In the data, find the word "will" and copy out every line that has it.

***

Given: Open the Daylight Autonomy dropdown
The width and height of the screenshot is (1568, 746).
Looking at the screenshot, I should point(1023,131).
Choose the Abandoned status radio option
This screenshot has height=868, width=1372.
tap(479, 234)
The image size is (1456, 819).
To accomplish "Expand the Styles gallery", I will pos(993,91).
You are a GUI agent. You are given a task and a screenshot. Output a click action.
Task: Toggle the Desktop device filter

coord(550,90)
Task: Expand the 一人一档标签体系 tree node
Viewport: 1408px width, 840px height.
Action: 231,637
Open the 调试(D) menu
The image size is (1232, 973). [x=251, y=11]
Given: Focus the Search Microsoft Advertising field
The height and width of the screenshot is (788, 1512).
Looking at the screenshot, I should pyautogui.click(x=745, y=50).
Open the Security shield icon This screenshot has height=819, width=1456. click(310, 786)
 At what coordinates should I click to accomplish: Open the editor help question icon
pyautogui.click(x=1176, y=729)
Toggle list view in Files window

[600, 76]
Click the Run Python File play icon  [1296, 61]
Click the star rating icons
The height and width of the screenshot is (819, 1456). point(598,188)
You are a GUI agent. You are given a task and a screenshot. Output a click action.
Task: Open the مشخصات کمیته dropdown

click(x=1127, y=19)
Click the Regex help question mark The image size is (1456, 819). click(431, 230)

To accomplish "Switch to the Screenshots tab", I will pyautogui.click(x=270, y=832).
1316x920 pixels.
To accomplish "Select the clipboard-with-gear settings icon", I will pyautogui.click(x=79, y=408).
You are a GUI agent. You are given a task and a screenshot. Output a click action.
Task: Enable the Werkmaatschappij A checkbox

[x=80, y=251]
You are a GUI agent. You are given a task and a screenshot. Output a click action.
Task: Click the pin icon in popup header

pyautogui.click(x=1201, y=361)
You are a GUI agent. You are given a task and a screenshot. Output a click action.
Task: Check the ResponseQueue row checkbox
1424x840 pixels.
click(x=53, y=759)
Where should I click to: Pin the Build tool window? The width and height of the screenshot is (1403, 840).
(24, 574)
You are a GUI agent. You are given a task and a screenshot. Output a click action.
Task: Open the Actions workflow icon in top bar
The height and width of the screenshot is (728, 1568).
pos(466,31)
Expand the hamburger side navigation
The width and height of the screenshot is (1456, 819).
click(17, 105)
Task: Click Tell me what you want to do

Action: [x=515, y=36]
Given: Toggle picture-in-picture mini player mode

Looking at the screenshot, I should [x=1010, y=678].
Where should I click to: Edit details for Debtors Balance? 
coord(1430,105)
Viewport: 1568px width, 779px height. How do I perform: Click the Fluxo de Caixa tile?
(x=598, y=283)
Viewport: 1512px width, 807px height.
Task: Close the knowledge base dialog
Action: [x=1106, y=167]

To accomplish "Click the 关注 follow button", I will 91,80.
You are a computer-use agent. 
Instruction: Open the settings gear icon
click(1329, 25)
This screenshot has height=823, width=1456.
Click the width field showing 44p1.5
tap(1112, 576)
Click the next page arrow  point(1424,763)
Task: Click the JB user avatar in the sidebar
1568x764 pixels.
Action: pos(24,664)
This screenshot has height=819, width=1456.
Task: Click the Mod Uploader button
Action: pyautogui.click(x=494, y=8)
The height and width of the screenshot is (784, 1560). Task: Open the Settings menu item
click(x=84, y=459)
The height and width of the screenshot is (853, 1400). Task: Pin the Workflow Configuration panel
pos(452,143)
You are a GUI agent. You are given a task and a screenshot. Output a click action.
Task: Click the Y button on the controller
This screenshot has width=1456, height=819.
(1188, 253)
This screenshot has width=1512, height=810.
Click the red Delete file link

***

**Written response:**
To accomplish "Expand the Styles gallery", I will pos(993,91).
To accomplish "Switch to the Screenshots tab", I will pyautogui.click(x=270, y=832).
To accomplish "Select the clipboard-with-gear settings icon", I will pyautogui.click(x=79, y=408).
To accomplish "Click the 关注 follow button", I will 91,80.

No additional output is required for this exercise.